▸ ACTION ITEM
Everything in the listing should be set down exactly, apart from the pictures.

▸ PROVIDED DATA
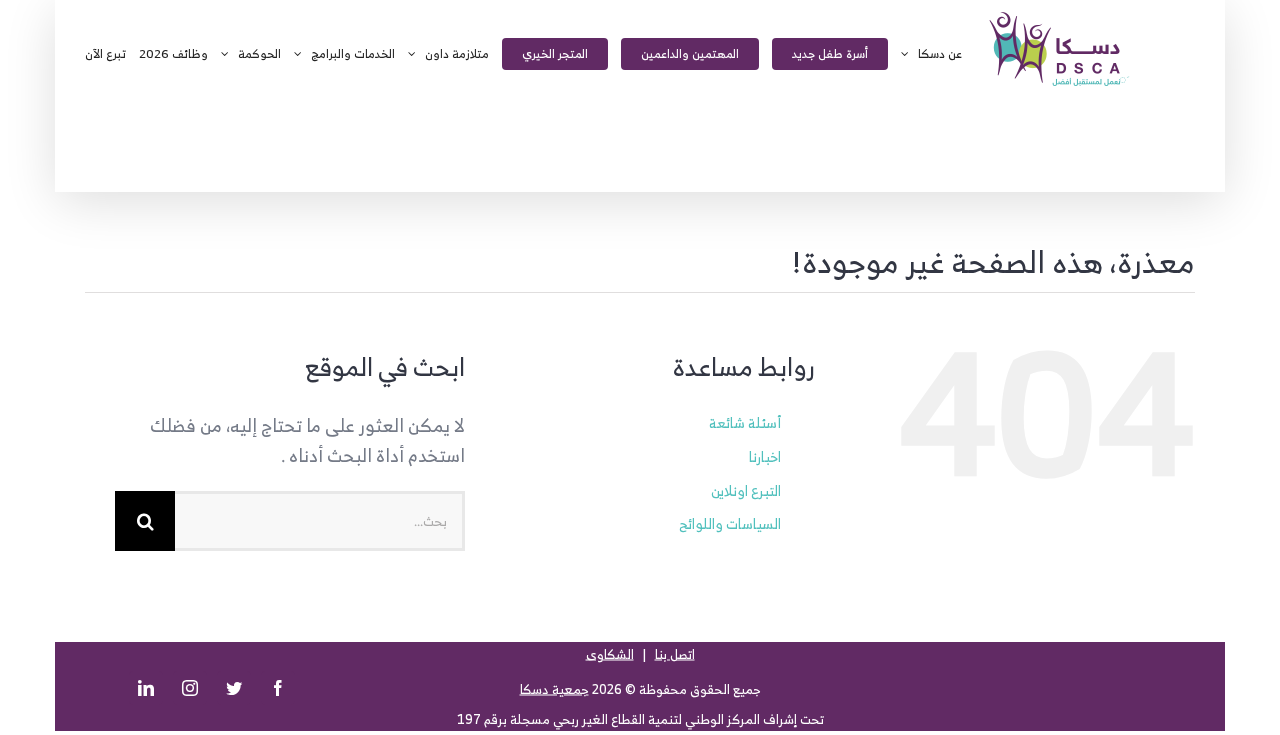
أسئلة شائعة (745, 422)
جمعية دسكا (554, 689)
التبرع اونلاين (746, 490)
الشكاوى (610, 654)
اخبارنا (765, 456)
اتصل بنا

▸ SOLUTION
أسئلة شائعة (745, 422)
جمعية دسكا (554, 689)
التبرع اونلاين (746, 490)
الشكاوى (610, 654)
اخبارنا (765, 456)
اتصل بنا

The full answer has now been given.